Smith shot 1,447 rolls of film and recorded 4,000 hours of stereo and mono audio tapes with music from some 300 musicians. The high-quality progressive jam sessions he recorded were serious but laid back.
A composer/arranger/pianist named Hall Overton, legendary to New York musicians, classical and jazz (though he had no pop culture profile at all), also lived in the loft. Thelonious Monk rehearsed at the loft under the guidance of Overton for his famous 1959 Town Hall concert.
Coming to 821 Sixth Ave. (near 28th Street) to hang out and work with Overton and each other were the likes of Monk, Zoot Sims, Charles Mingus, Sonny Rollins, Chick Corea, Bill Evans, Roy Haynes, John Coltrane and many others.
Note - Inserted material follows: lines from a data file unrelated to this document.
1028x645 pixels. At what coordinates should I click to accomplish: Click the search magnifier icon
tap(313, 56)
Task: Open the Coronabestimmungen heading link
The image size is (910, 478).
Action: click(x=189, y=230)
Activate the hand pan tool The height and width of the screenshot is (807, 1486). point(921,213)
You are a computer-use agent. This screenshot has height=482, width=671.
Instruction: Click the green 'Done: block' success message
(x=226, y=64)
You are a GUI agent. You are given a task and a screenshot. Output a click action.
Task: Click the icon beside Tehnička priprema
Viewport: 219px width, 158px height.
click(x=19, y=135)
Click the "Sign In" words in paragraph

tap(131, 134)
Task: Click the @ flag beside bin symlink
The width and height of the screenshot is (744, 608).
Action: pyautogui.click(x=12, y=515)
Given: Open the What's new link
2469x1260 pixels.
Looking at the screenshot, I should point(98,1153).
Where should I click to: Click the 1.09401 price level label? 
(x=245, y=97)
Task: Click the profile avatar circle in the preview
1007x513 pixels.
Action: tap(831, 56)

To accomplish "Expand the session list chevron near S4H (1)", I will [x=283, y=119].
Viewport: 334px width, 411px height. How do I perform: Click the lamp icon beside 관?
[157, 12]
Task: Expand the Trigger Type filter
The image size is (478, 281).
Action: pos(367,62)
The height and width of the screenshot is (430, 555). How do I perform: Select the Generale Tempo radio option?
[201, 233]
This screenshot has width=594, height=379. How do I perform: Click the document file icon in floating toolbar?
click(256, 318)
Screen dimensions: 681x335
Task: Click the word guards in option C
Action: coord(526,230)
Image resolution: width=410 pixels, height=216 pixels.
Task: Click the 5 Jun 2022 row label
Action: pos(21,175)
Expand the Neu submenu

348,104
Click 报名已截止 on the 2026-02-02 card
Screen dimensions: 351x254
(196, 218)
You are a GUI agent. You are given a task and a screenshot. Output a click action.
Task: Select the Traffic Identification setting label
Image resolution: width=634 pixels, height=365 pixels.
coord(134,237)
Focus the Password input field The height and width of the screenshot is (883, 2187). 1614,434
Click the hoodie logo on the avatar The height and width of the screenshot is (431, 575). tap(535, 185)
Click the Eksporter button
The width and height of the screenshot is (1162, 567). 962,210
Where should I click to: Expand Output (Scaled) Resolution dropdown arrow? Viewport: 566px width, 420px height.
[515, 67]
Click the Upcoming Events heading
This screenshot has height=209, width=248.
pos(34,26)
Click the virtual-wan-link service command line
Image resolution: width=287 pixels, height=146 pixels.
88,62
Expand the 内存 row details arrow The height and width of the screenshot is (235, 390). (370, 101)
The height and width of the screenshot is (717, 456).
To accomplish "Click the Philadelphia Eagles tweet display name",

Also routinely ascending the ancient staircase in the 1853 building were Salvador Dali, Doris Duke, Norman Mailer and Henri Cartier-Bresson. Then there was the neighborhood: garden variety prostitutes, drug addicts, cops, building inspectors, students and thieves thrown into the eclectic mix.
This large-format book contains Smith's images and transcriptions of some of his audiotapes, some funny, some profound, all interesting. A central character in this project is gifted, hard-working Charleston drummer Ron Free, who lived at the loft from 1958 to 1960. In his early 20s at the time, he and Smith were close, according to Stephenson, who found and interviewed Free for the project.
Stephenson, a writer and instructor at the Center for Documentary Studies at Duke University, has been researching Smith, the eccentric object of this homage, for 11 years. He's completely successful here in conveying the feel of that time in New York City, its jazz scene and the freedom of expression ever-present in the storied edifice.